You are viewing a plain text version of this content. The canonical link for it is here.
Posted to user@spark.apache.org by Mikhail Strebkov <st...@gmail.com> on 2016/01/25 22:57:24 UTC

Standalone scheduler issue - one job occupies the whole cluster somehow

Hi all,

Recently we started having issues with one of our background processing
scripts which we run on Spark. The cluster runs only two jobs. One job runs
for days, and another is usually like a couple of hours. Both jobs have a
crob schedule. The cluster is small, just 2 slaves, 24 cores, 25.4 GB of
memory. Each job takes 6 cores and 6 GB per worker. So when both jobs are
running it's 12 cores out of 24 cores and 24 GB out of 25.4 GB. But
sometimes I see this:

https://www.dropbox.com/s/6uad4hrchqpihp4/Screen%20Shot%202016-01-25%20at%201.16.19%20PM.png

So basically the long running job somehow occupied the whole cluster and
the fast one can't make any progress because the cluster doesn't have
resources.
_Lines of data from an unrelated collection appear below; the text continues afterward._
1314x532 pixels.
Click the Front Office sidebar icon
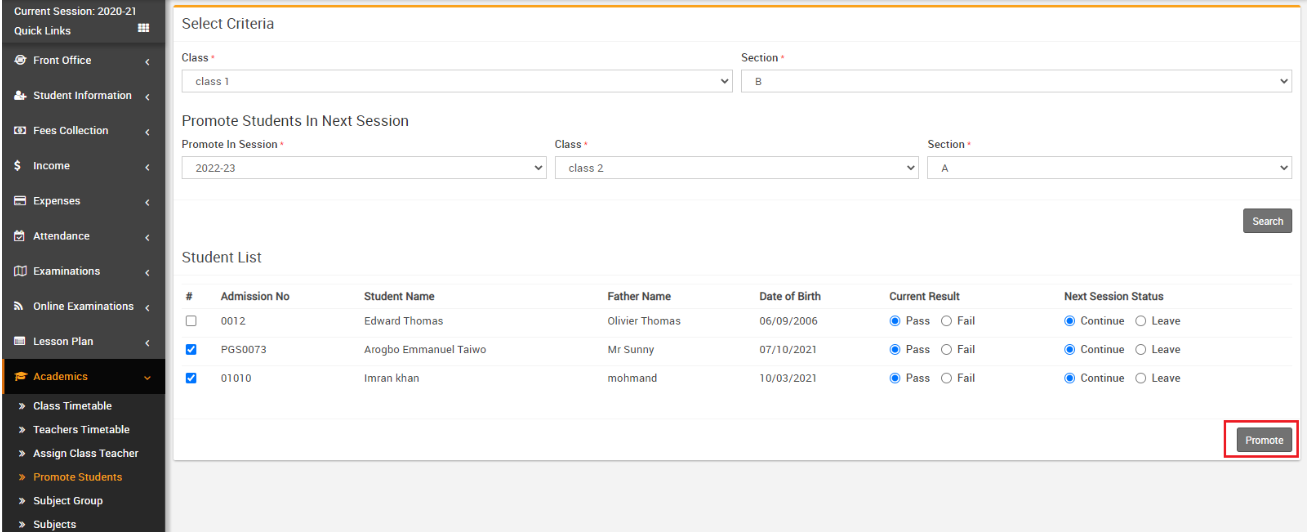point(20,61)
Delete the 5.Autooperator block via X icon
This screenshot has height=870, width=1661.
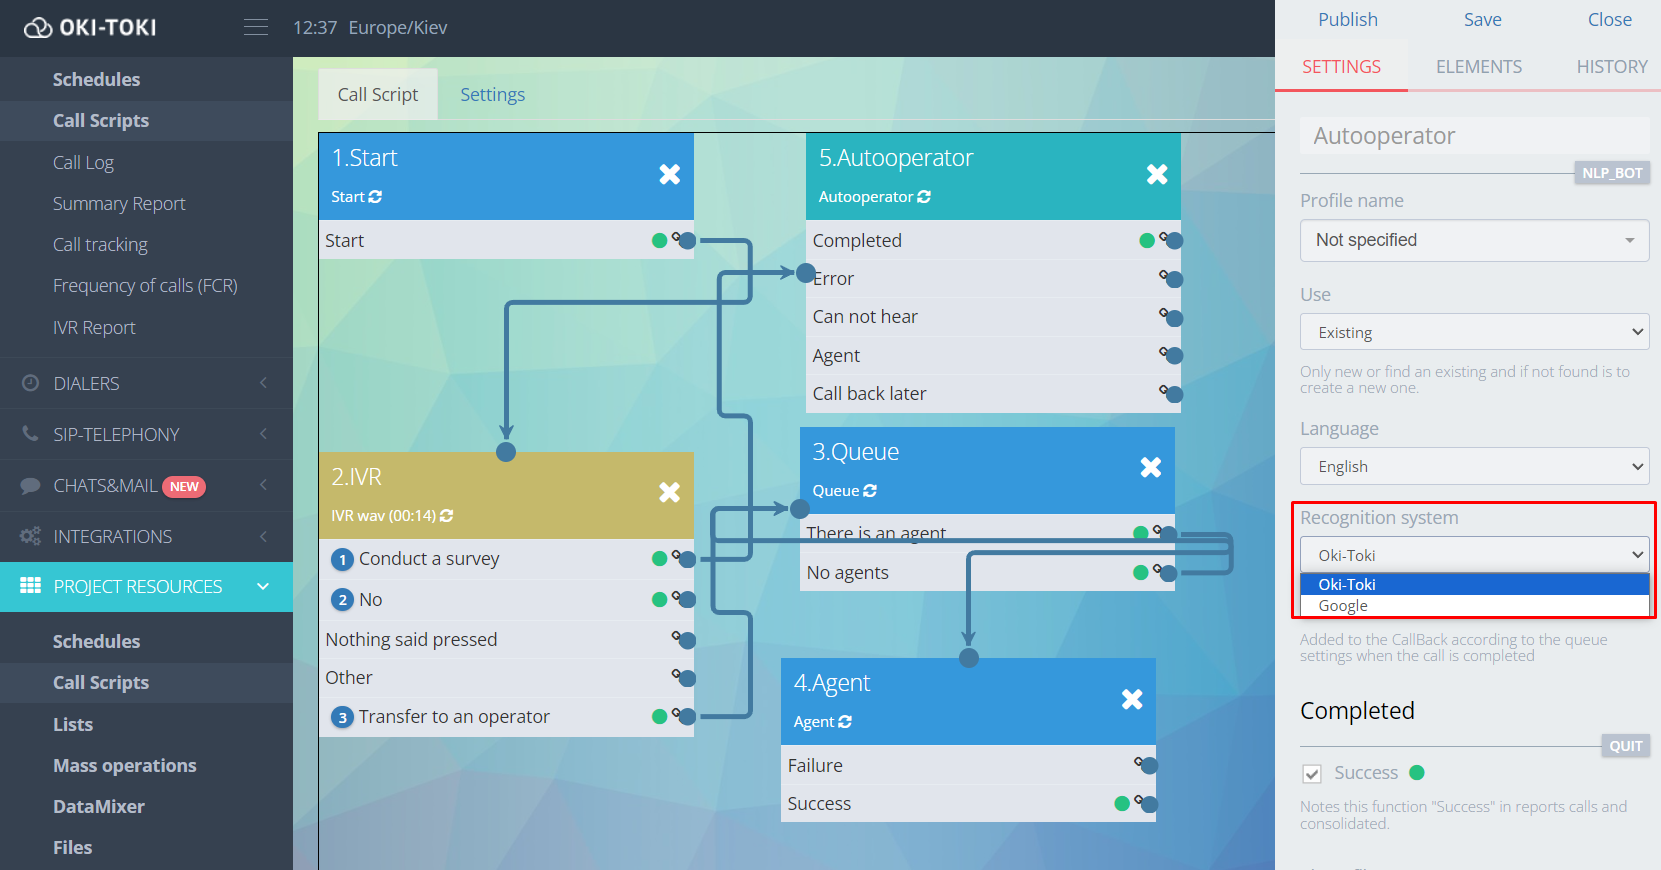1156,175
That's what I see in the logs:

16/01/25 21:26:48 WARN TaskSchedulerImpl: Initial job has not accepted any
> resources; check your cluster UI to ensure that workers are registered and
> have sufficient resources


When I log in to the slaves I see this:

slave 1:

> /usr/lib/jvm/java/bin/java -cp <some_jars> -Xms6144M -Xmx6144M
> -Dspark.driver.port=42548 -Drun.mode=production -XX:MaxPermSize=256m
> org.apache.spark.executor.CoarseGrainedExecutorBackend --driver-url
> akka.tcp://sparkDriver@10.233.17.48:42548/user/CoarseGrainedScheduler
> --executor-id 450 --hostname 10.191.4.151 *--cores 1 --app-id
> app-20160124152439-1468* --worker-url akka.tcp://
> sparkWorker@10.191.4.151:53144/user/Worker
> /usr/lib/jvm/java/bin/java -cp -cp <some_jars> -Xms6144M -Xmx6144M
> -Dspark.driver.port=42548 -Drun.mode=production -XX:MaxPermSize=256m
> org.apache.spark.executor.CoarseGrainedExecutorBackend --driver-url
> akka.tcp://sparkDriver@10.233.17.48:42548/user/CoarseGrainedScheduler
> --executor-id 451 --hostname 10.191.4.151 *--cores 1 --app-id
> app-20160124152439-1468* --worker-url akka.tcp://
> sparkWorker@10.191.4.151:53144/user/Worker


slave 2:

> /usr/lib/jvm/java/bin/java -cp <some_jars> -Xms6144M -Xmx6144M
> -Dspark.driver.port=42548 -Drun.mode=production -XX:MaxPermSize=256m
> org.apache.spark.executor.CoarseGrainedExecutorBackend --driver-url
> akka.tcp://sparkDriver@10.233.17.48:42548/user/CoarseGrainedScheduler
> --executor-id 1 --hostname 10.253.142.59 *--cores 3 --app-id
> app-20160124152439-1468* --worker-url akka.tcp://
> sparkWorker@10.253.142.59:33265/user/Worker
> /usr/lib/jvm/java/bin/java -cp -cp <some_jars> -Xms6144M -Xmx6144M
> -Dspark.driver.port=42548 -Drun.mode=production -XX:MaxPermSize=256m
> org.apache.spark.executor.CoarseGrainedExecutorBackend --driver-url
> akka.tcp://sparkDriver@10.233.17.48:42548/user/CoarseGrainedScheduler
> --executor-id 448 --hostname 10.253.142.59 *--cores 1 --app-id
> app-20160124152439-1468* --worker-url akka.tcp://
> sparkWorker@10.253.142.59:33265/user/Worker


so somehow Spark created 4 executors, 2 on each machine, 1 core + 1 core
and 3 cores + 1 core to get the total of 6 cores. But because 6 GB setting
is per executor, it ends up occupying 24 GB instead of 12 GB (2 executors,
3 cores + 3 cores) and blocks the other Spark job.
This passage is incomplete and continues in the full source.